Would you reproduce each of the records below precisely, with the pictures left out?

Saved entries:
****************************************

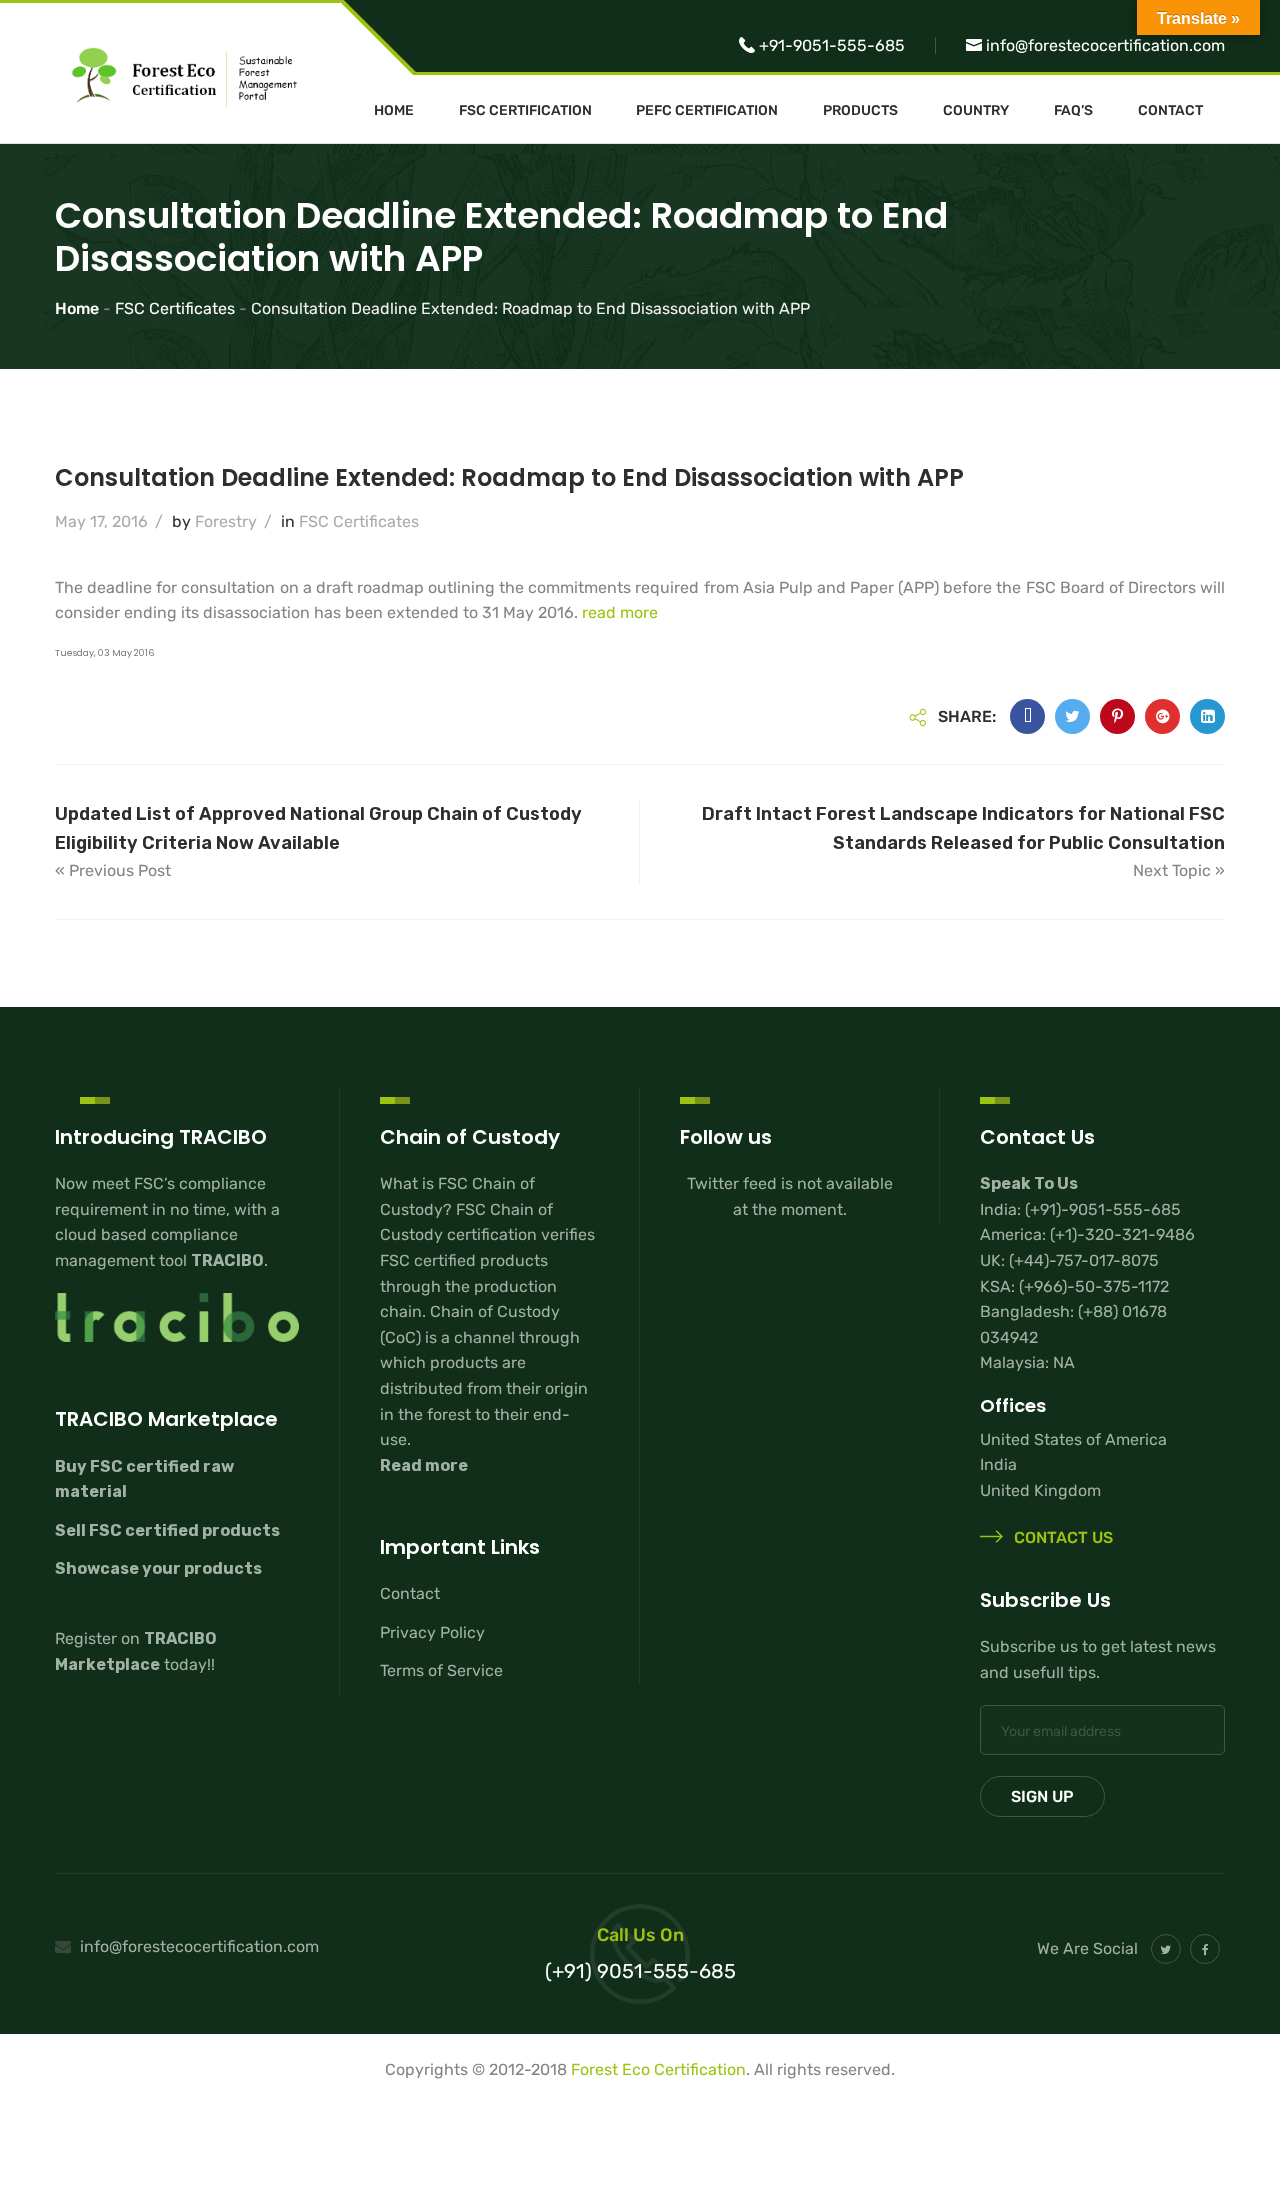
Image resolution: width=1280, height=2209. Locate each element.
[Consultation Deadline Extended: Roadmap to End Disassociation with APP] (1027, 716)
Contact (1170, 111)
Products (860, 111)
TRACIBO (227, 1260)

****************************************

**Reply to the task**
Image resolution: width=1280, height=2209. Locate each element.
[Consultation Deadline Extended: Roadmap to End Disassociation with APP] (1027, 716)
Contact (1170, 111)
Products (860, 111)
TRACIBO (227, 1260)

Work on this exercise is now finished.